Nex-z trial for FAP to complete enrollment earlier than expected
Phase 3 results, if positive, will support applications seeking therapy's approval
A Phase 3 clinical trial testing Intellia Therapeutics’ gene-editing therapy nexiguran ziclumeran (nex-z) in adults with familial amyloid neuropathy (FAP) is ahead of its planned enrollment schedule, with recruitment now expected to be completed in the first half of 2026.
That’s according to a press release from Intellia announcing the latest financial results and company updates.
The MAGNITUDE-2 trial (NCT06672237) is currently recruiting up to 50 patients, ages 18 to 85, at sites in Argentina, Australia, Brazil, New Zealand, Singapore, and Taiwan. Participants will be randomly assigned to receive a one-time dose of either nex-z or a placebo and be followed for about 1.5 years.
Should results from this Phase 3 trial be positive, they will be used to support regulatory applications seeking the therapy’s approval for FAP.
The company will also present extended data from nex-z-treated FAP participants in the ongoing Phase 1 trial (NCT04601051) at the 5th International ATTR Amyloidosis Meeting for Patients and Doctors, to be held next month in Baveno, Italy.

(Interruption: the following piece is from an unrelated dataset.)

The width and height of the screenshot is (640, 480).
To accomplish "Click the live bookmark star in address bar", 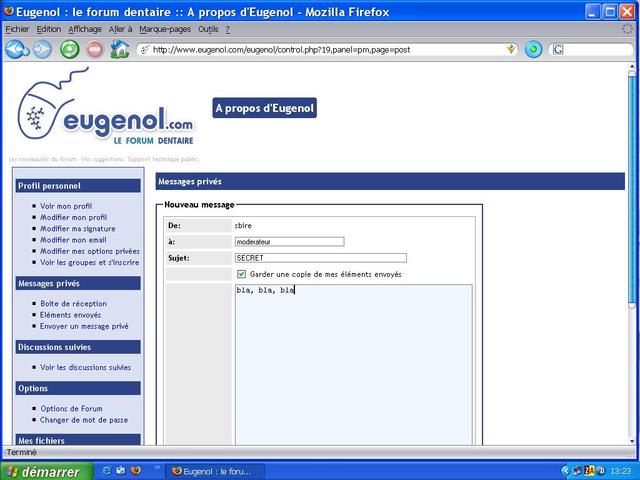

Nex-z expected to prevent TTR production
ATTR amyloidosis is a group of diseases in which the transthyretin (TTR) protein forms toxic clumps called amyloid fibrils that accumulate in tissues, causing damage.

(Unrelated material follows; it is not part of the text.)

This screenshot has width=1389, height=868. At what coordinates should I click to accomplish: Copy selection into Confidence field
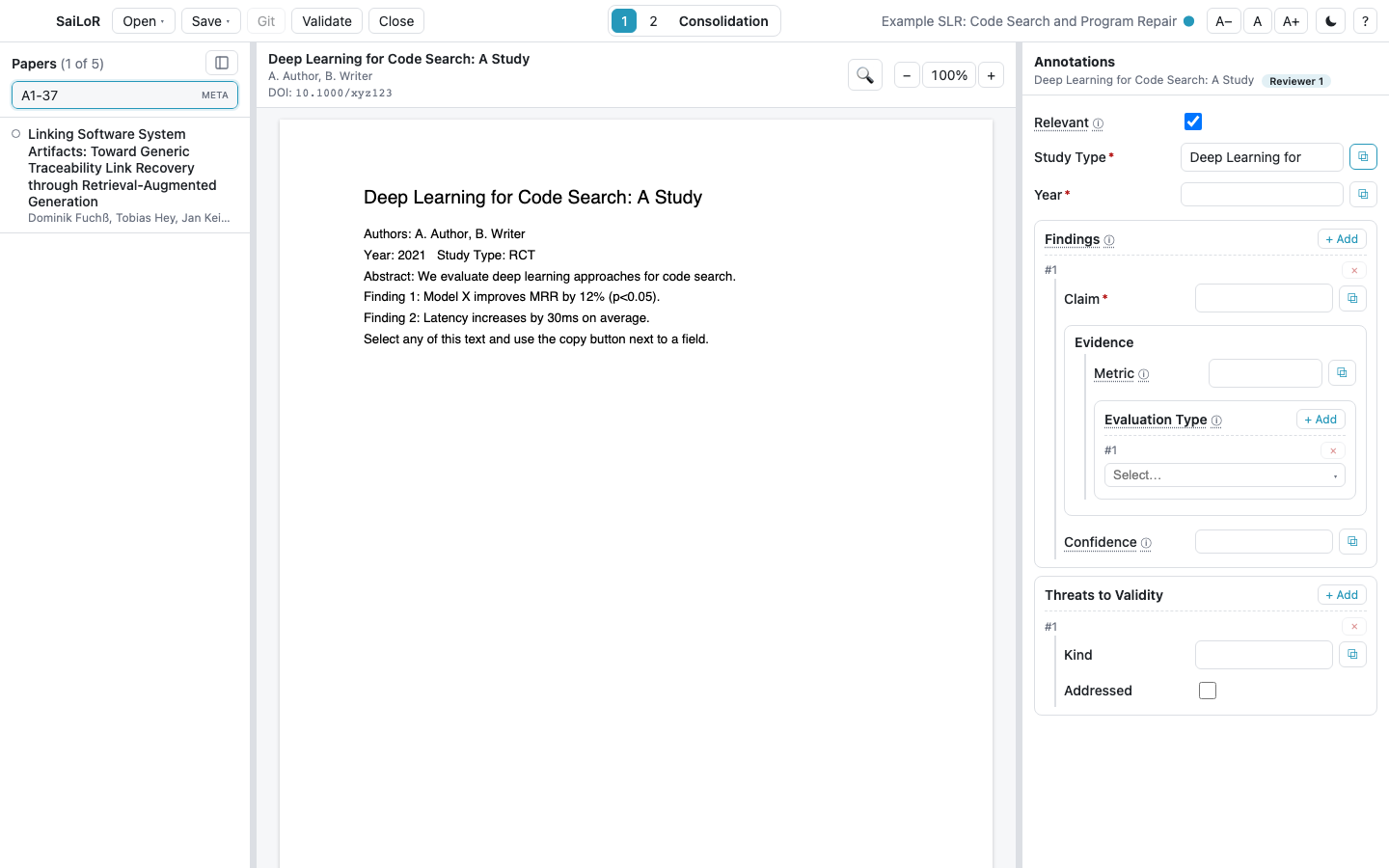click(1352, 542)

Also known as hereditary ATTR amyloidosis with polyneuropathy, FAP is a hereditary form of the disease, meaning that genetic mutations are the underlying cause of the formation and accumulation of amyloid fibrils. Most commonly, these mutations occur in the TTR gene, which contains instructions for cells to produce TTR.

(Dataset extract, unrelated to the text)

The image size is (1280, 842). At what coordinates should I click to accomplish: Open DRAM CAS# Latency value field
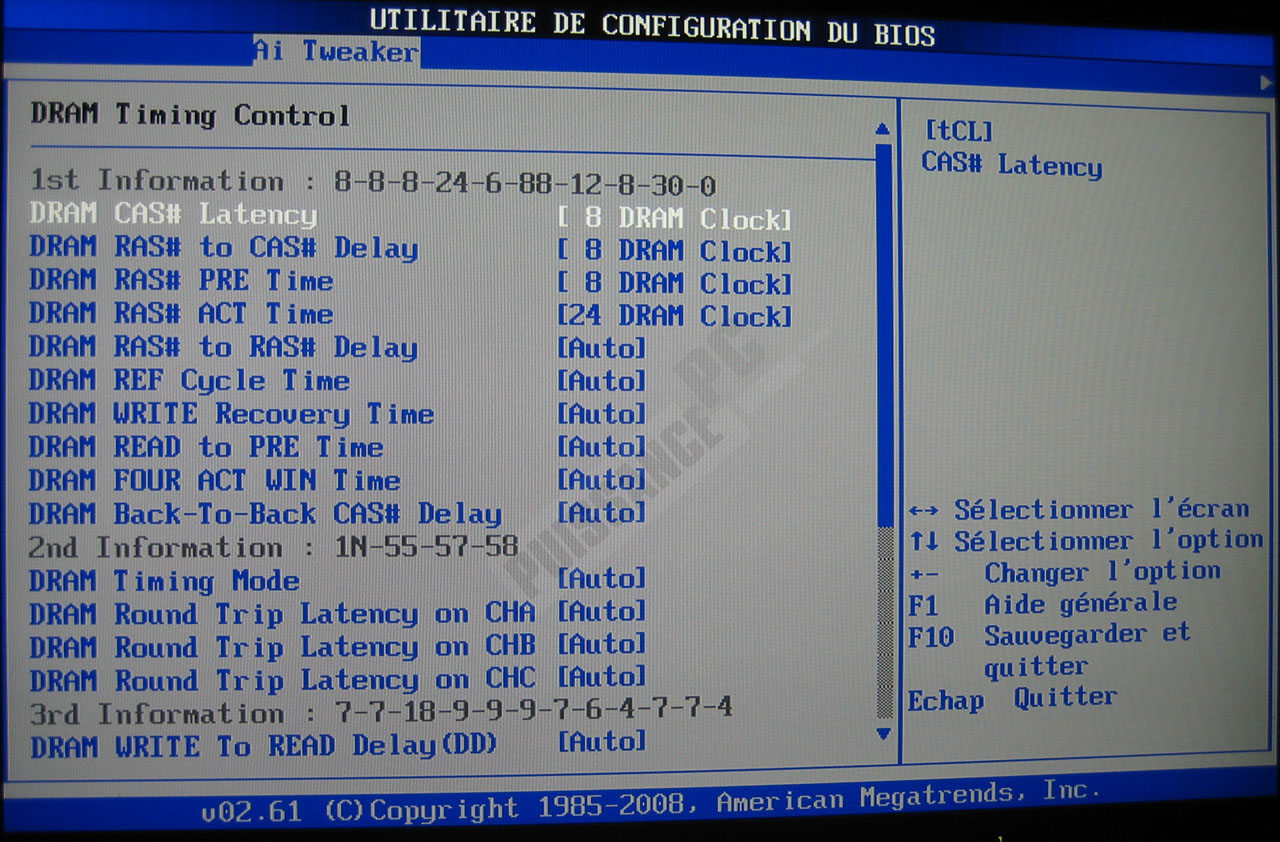click(x=674, y=219)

In FAP, toxic TTR clumps mainly form in peripheral nerves, or those outside of the brain and spinal cord, leading to nerve damage and neurological symptoms. In ATTR amyloidosis with cardiomyopathy (ATTR-CM), a form of ATTR amyloidosis that can be either inherited or non-hereditary, these aggregates mainly build up in the heart, causing heart damage.
Developed by Intellia and Regeneron Pharmaceuticals, nex-z uses the gene-editing technology CRISPR/Cas9 to inactivate the TTR gene in liver cells, where most TTR production occurs. The therapy, formerly known as NTLA-2001, is therefore expected to prevent TTR production and subsequent accumulation of amyloid fibrils, potentially easing symptoms of FAP and ATTR-CM.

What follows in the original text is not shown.